Text for analysis:
The datasets used in the examples are all open source and available, including
- Ames mutagenicity. The dataset includes 6512 compounds and corresponding binary labels from Ames Mutagenicity results. The dataset is available at https://weilab.math.msu.edu/DataLibrary/2D/.
- ESOL (delaney) is a standard regression dataset containing structures and water solubility data for 1128 compounds. The dataset is available at https://weilab.math.msu.edu/DataLibrary/2D/ and https://huggingface.co/datasets/HR-machine/ESol.
- Tox21 Data Challenge 2014 is designed to help scientists understand the potential of the chemicals and compounds being tested through the Toxicology in the 21st Century initiative to disrupt biological pathways in ways that may result in toxic effects, which includes 12 date sets. The official web site is https://tripod.nih.gov/tox21/challenge/. The datasets is available at https://moleculenet.org/datasets-1 and https://www.kaggle.com/datasets/maksiamiogan/tox21-dataset.

Directions:
1. List every distinct web address given in the dataset description.
2. Update the dataset description starting at "The datasets used" and ending at "available at https://weilab.math.msu.edu/DataLibrary/2D/.", replacing "binary labels" with "class labels".
3. Write what comes next in the dataset description, continuing on from its last sentence.

Information supplied:
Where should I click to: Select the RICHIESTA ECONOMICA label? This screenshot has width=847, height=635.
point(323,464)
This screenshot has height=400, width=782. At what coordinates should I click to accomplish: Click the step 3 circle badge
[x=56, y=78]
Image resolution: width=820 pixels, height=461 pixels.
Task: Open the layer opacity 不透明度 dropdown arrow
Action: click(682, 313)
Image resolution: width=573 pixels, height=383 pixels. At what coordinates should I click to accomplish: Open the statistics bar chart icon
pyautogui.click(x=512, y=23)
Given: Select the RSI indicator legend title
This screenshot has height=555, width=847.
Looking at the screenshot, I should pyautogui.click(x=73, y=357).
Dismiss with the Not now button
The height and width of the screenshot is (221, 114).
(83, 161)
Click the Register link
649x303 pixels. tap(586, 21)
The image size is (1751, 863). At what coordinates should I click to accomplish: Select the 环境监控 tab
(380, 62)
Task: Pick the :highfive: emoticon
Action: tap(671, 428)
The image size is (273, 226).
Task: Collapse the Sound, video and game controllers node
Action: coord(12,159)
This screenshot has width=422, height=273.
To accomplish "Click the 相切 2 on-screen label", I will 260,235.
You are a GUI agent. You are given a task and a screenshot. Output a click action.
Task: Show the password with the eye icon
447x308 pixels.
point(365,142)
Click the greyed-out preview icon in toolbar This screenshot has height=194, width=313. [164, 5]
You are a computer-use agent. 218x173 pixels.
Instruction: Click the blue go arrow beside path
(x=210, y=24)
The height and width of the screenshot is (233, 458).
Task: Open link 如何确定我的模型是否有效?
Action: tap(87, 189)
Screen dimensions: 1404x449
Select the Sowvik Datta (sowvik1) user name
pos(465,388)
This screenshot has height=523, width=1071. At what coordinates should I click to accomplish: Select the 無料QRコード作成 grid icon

Solved tasks:
1.
https://weilab.math.msu.edu/DataLibrary/2D/
https://huggingface.co/datasets/HR-machine/ESol
https://tripod.nih.gov/tox21/challenge/
https://moleculenet.org/datasets-1
https://www.kaggle.com/datasets/maksiamiogan/tox21-dataset

2.
The datasets used in the examples are all open source and available, including
- Ames mutagenicity. The dataset includes 6512 compounds and corresponding class labels from Ames Mutagenicity results. The dataset is available at https://weilab.math.msu.edu/DataLibrary/2D/.

3.
- Solvation free energy (FreeSolv). SMILES are provided. The dataset is available at https://weilab.math.msu.edu/DataLibrary/2D/.
- Vector-QM24 (VQM24) dataset. Quantum chemistry dataset of ~836 thousand small organic and inorganic molecules. The dataset is available at https://zenodo.org/records/15442257.

### Example of classification
You can use a dictionary as input. The default smiles column name is **'SMILES'** and the target column name is **'target'**. You can also customize it with `smiles_col` and `target_cols`.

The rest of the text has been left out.